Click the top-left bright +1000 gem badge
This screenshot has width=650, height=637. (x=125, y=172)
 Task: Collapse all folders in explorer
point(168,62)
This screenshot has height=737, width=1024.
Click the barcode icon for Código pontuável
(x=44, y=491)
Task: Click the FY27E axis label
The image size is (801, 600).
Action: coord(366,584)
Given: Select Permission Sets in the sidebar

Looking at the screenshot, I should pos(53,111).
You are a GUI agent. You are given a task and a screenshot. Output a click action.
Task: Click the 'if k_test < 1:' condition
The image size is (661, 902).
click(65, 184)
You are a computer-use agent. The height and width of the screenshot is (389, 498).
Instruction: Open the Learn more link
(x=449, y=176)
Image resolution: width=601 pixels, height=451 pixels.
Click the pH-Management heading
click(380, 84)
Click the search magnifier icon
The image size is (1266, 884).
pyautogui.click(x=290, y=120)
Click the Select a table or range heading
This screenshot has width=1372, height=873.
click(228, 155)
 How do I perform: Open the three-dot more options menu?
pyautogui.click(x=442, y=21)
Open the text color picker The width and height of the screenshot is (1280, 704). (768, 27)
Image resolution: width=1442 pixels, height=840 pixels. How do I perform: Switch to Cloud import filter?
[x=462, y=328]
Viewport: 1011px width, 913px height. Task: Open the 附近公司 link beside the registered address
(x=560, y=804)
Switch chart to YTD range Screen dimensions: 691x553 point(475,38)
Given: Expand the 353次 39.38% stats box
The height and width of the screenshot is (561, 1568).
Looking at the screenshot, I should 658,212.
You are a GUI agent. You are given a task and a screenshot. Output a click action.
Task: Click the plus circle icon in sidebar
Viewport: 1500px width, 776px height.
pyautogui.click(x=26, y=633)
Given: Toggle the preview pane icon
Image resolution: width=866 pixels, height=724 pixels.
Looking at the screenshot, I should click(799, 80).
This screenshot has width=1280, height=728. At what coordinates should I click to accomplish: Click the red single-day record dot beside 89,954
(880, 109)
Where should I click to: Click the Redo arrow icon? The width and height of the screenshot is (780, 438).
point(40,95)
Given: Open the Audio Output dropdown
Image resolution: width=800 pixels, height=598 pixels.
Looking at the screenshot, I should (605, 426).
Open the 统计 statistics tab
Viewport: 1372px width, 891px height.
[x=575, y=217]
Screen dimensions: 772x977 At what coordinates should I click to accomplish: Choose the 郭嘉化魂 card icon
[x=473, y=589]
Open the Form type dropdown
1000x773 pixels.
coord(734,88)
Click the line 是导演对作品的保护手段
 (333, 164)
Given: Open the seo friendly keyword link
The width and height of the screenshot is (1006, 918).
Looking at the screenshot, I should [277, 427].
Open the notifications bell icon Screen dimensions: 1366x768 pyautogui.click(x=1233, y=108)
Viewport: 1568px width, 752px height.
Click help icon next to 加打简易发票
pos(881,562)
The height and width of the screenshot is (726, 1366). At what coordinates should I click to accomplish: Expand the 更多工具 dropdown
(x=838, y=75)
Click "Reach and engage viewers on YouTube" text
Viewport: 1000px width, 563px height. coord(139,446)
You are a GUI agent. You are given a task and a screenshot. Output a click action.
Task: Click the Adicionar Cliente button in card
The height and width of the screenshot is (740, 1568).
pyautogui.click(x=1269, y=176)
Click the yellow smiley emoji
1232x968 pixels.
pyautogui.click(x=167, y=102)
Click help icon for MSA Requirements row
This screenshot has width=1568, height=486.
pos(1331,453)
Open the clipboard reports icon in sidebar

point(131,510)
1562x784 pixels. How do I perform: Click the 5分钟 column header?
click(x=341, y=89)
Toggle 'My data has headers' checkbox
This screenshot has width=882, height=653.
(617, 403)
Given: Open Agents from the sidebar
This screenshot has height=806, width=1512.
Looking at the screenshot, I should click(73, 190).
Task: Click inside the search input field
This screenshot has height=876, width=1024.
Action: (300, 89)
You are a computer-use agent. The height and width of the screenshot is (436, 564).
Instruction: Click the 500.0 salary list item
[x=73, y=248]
= = = =
● **Your objective**
Write the records out again. Keep every line exactly as it is.

● **Written answer**
Click the top-left bright +1000 gem badge
This screenshot has width=650, height=637. (x=125, y=172)
 Task: Collapse all folders in explorer
point(168,62)
This screenshot has height=737, width=1024.
Click the barcode icon for Código pontuável
(x=44, y=491)
Task: Click the FY27E axis label
The image size is (801, 600).
Action: coord(366,584)
Given: Select Permission Sets in the sidebar

Looking at the screenshot, I should pos(53,111).
You are a GUI agent. You are given a task and a screenshot. Output a click action.
Task: Click the 'if k_test < 1:' condition
The image size is (661, 902).
click(65, 184)
You are a computer-use agent. The height and width of the screenshot is (389, 498).
Instruction: Open the Learn more link
(x=449, y=176)
Image resolution: width=601 pixels, height=451 pixels.
Click the pH-Management heading
click(380, 84)
Click the search magnifier icon
The image size is (1266, 884).
pyautogui.click(x=290, y=120)
Click the Select a table or range heading
This screenshot has width=1372, height=873.
click(228, 155)
 How do I perform: Open the three-dot more options menu?
pyautogui.click(x=442, y=21)
Open the text color picker The width and height of the screenshot is (1280, 704). (768, 27)
Image resolution: width=1442 pixels, height=840 pixels. How do I perform: Switch to Cloud import filter?
[x=462, y=328]
Viewport: 1011px width, 913px height. Task: Open the 附近公司 link beside the registered address
(x=560, y=804)
Switch chart to YTD range Screen dimensions: 691x553 point(475,38)
Given: Expand the 353次 39.38% stats box
The height and width of the screenshot is (561, 1568).
Looking at the screenshot, I should 658,212.
You are a GUI agent. You are given a task and a screenshot. Output a click action.
Task: Click the plus circle icon in sidebar
Viewport: 1500px width, 776px height.
pyautogui.click(x=26, y=633)
Given: Toggle the preview pane icon
Image resolution: width=866 pixels, height=724 pixels.
Looking at the screenshot, I should click(799, 80).
This screenshot has width=1280, height=728. At what coordinates should I click to accomplish: Click the red single-day record dot beside 89,954
(880, 109)
Where should I click to: Click the Redo arrow icon? The width and height of the screenshot is (780, 438).
point(40,95)
Given: Open the Audio Output dropdown
Image resolution: width=800 pixels, height=598 pixels.
Looking at the screenshot, I should (605, 426).
Open the 统计 statistics tab
Viewport: 1372px width, 891px height.
[x=575, y=217]
Screen dimensions: 772x977 At what coordinates should I click to accomplish: Choose the 郭嘉化魂 card icon
[x=473, y=589]
Open the Form type dropdown
1000x773 pixels.
coord(734,88)
Click the line 是导演对作品的保护手段
 (333, 164)
Given: Open the seo friendly keyword link
The width and height of the screenshot is (1006, 918).
Looking at the screenshot, I should [277, 427].
Open the notifications bell icon Screen dimensions: 1366x768 pyautogui.click(x=1233, y=108)
Viewport: 1568px width, 752px height.
Click help icon next to 加打简易发票
pos(881,562)
The height and width of the screenshot is (726, 1366). At what coordinates should I click to accomplish: Expand the 更多工具 dropdown
(x=838, y=75)
Click "Reach and engage viewers on YouTube" text
Viewport: 1000px width, 563px height. coord(139,446)
You are a GUI agent. You are given a task and a screenshot. Output a click action.
Task: Click the Adicionar Cliente button in card
The height and width of the screenshot is (740, 1568).
pyautogui.click(x=1269, y=176)
Click the yellow smiley emoji
1232x968 pixels.
pyautogui.click(x=167, y=102)
Click help icon for MSA Requirements row
This screenshot has width=1568, height=486.
pos(1331,453)
Open the clipboard reports icon in sidebar

point(131,510)
1562x784 pixels. How do I perform: Click the 5分钟 column header?
click(x=341, y=89)
Toggle 'My data has headers' checkbox
This screenshot has width=882, height=653.
(617, 403)
Given: Open Agents from the sidebar
This screenshot has height=806, width=1512.
Looking at the screenshot, I should click(73, 190).
Task: Click inside the search input field
This screenshot has height=876, width=1024.
Action: (300, 89)
You are a computer-use agent. The height and width of the screenshot is (436, 564).
Instruction: Click the 500.0 salary list item
[x=73, y=248]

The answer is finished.